In einem von Klaus Töpfer herausgegegeben Buch plädiert der Regierungsberater Claus Leggewie für eine „Zukunftskammer“ parallel zum Bundestag.

Runter von der Straße, rein in die Kammer? Demonstration gegen Stuttgart 21. Bild: dpa

Die Bundestagswahl ist der Beweis für das Funktionieren der Demokratie in Deutschland – immer noch. Und das, obwohl eine zunehmende Debatte darüber läuft, ob das parlamentarische System ergänzt werden muss. Wie könnte eine Bürgerbeteiligung aussehen, die diesen Namen verdient?

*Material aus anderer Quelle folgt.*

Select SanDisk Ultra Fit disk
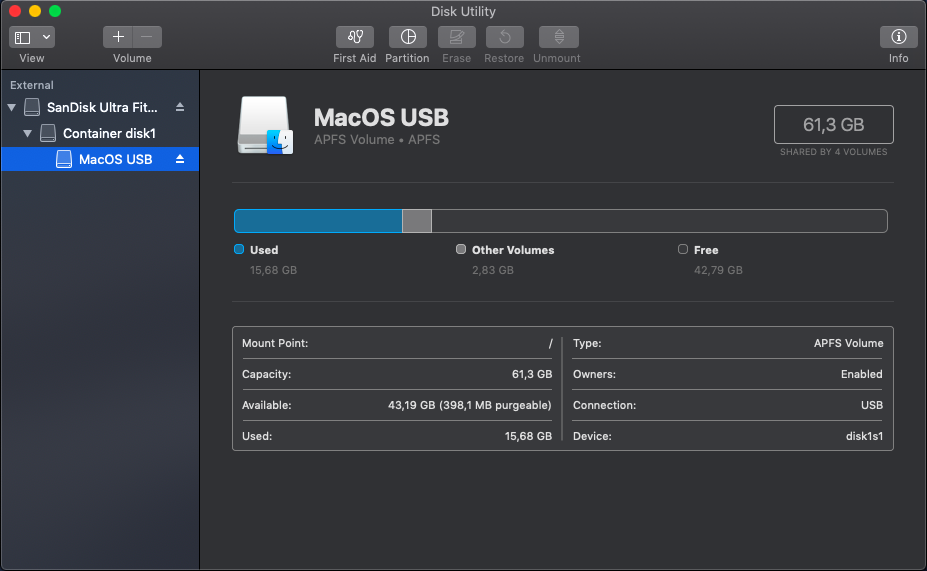The height and width of the screenshot is (571, 927). pos(102,107)
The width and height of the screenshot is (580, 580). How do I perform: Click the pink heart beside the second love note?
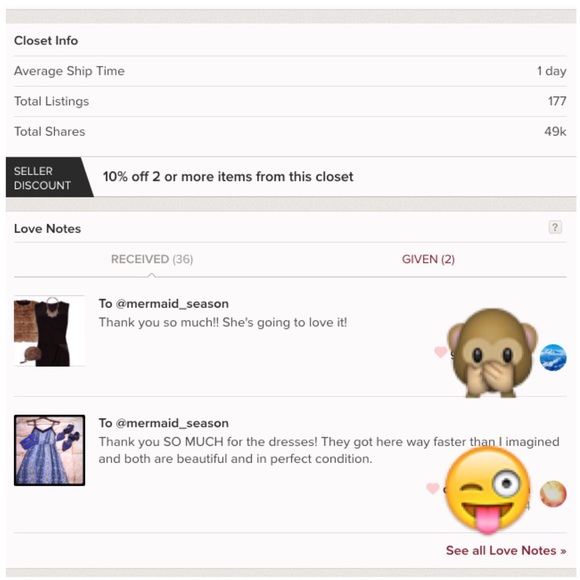[x=432, y=488]
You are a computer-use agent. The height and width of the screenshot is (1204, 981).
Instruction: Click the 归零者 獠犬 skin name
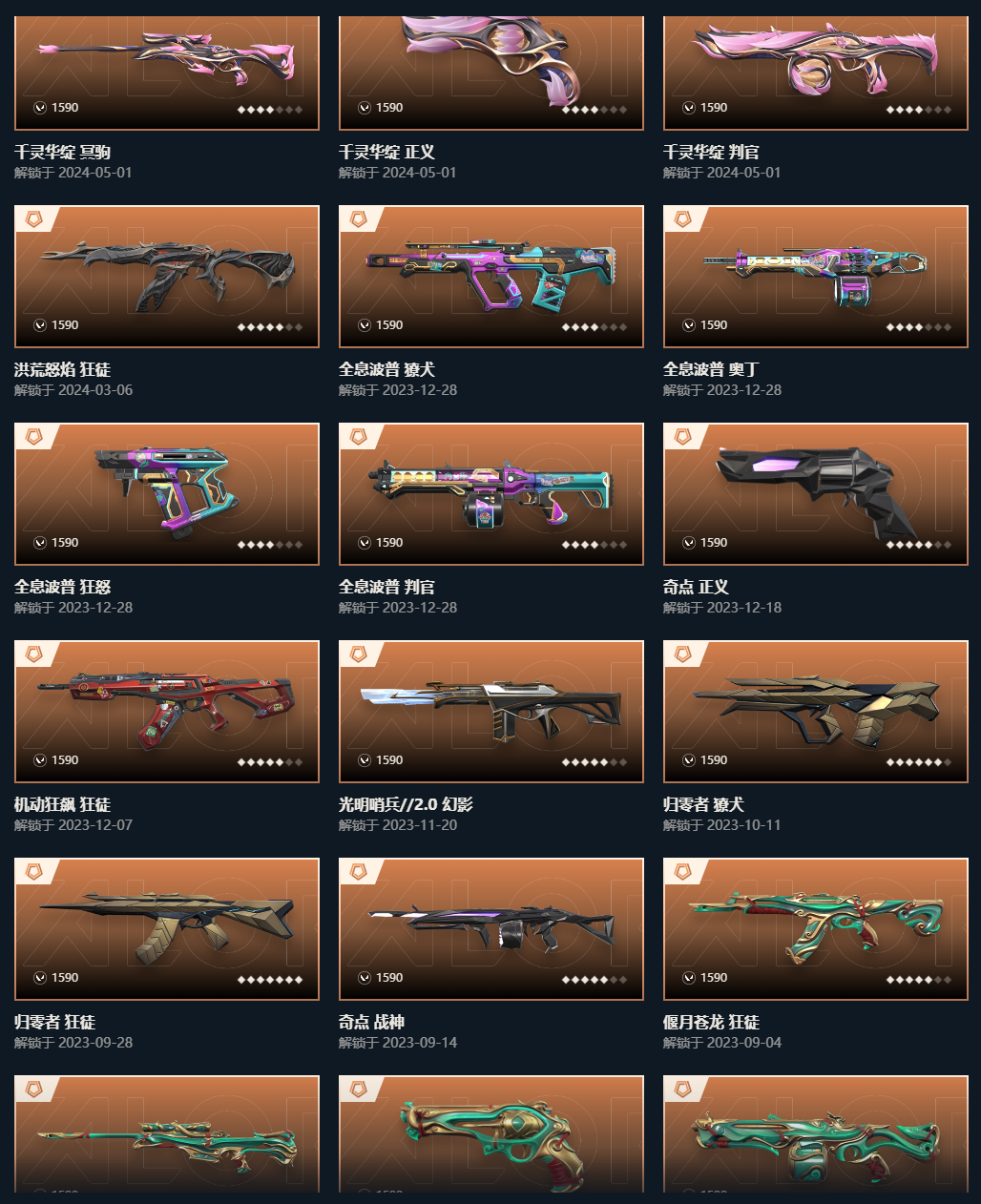[703, 804]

Klaus Töpfer, Exbundesumweltminister von der CDU, hat dazu jetzt ein Diskussionsbuch präsentiert: „Verändern durch Wissen – Chancen und Herausforderungen demokratischer Beteiligung von Stuttgart 21 bis zur Energiewende“.

Geschrieben haben darin unter anderem Stuttgart-21-Vermittler Heiner Geißler, Regierungsberater Claus Leggewie, Mitglied im Beirat für Globale Umweltveränderungen, und der ehemalige grüne Umweltsenator von Bremen, Reinhard Loske. Allesamt Leute, die in den vergangenen Jahrzehnten praktisch oder theoretisch mit Bürgerprotesten gegen Großprojekte zu tun hatten.

Das Buch

Klaus Töpfer / Dolores Volkert / Ulrich Mans (Hrsg.): „Verändern durch Wissen“. Oekom-Verlag, München 2013. 191 Seiten, 17,95 Euro

Die Startbahnen am Frankfurter Flughafen, das Atomendlager in Gorleben, der Neubau des Hauptbahnhofs in Stuttgart, die Trassen für die neuen Stromleitungen, die Norden und Süden des Landes verbinden sollen: Leggewie zieht aus den Erfahrungen mit diesen Projekten den Schluss, dass das parlamentarische System einer grundsätzlichen Ergänzung bedürfe. Er schlägt vor, eine neue „Zukunftskammer“ zu etablieren, die neben Bundestag und Bundesrat an der Gesetzgebung mitwirken solle.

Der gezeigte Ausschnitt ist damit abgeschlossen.